By this time, she went by the name Polly Peabody. A soldier named Henry Crosby swept her off her feet. He was seven years her junior and J.P. Morgan’s nephew. Their affair created quite the scandal in Boston, but eventually her husband granted a divorce. This was highly unusual for the time, but she was determined to be more than a wealthy wife who watched her life pass her by.
She married Harry and moved to Paris with her two children. The couple’s wild life took off with a bang. She rowed her husband to work every day down the Seine in a red canoe. The traditional nine to five didn’t work out though, and they sent a telegram back to the Crosbys that read “Please sell $10,000 worth of stock. We have decided to lead a mad and extravagant life.”
And they did.
Their partying was legendary. Multiple affairs, and frequenting opium dens. They drank and wrote poetry. They partied with the likes of Picasso and Salvador Dalí, travelling the world and tattooing each other. She adopted the name Caresse, and began going around Paris braless, accompanied by her jewelry-adorned pet whippets, Narcisse and Clytoris. Yes, you read that right.
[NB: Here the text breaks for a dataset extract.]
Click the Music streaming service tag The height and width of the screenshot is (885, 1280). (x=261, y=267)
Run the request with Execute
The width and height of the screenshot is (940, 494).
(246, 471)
She arrived at a famous ball riding an elephant, topless and wearing a turquois wig. They greeted guests to their home from their bedroom, where they served champagne and caviar before stripping and having a communal bath.
Caresse’s life was the stuff of legends. Moving art, extravagance, and unconventional choices. Most of the characters associated with this lifestyle were men, as few women could live so hedonistically. Caresse broke so many rules, she created a wake of excitement everywhere she went.
The couple, deep into their Parisian “Lost Generation” experience, opened a printing press. Black Sun Press initially focused on their love poems, but expanded to publish James Joyce and Ezra Pound.
Life was in full swing. But in 1929, Harry died in a murder-suicide pact with his young lover. The scandal spread like wildfire, flames fanned by Josephine’s married status and Harry’s bright red toenails.
She expanded the press and began printing paperbacks of Hemingway, Dorothy Parker, and William Faulkner. With war looming, she returned to the states, where she married a man eighteen years her junior and enjoyed several affairs—one with a Black actor, which was illegal.
She taught Henry Miller to write erotica and produced pages upon pages of ghostwritten smut.
Post-WWII, she returned to Europe where she bought a crumbing villa outside Rome—complete with a title of princess—which became an artist commune and center for world peace. Her extravagant life continued with shirtless men carrying her around on a sedan chair, but she committed herself to political activism and remained present in her children’s lives.
Caresse could be outrageous because of her inherited wealth, but she chose to live without limits, and for that, I find her totally badass. She loved freely and deeply, ignored social convention, and left a lasting impression on the fashion and literary worlds. This pioneer showed other women that one can thrive outside the rigid lines of twentieth century expectations for women. And she did so with flair.
Amazing! She'd make a great heroine for one of my vampire novels...
Wow! What a gal! I would love to believe I could channel this sort of wild energy into my work!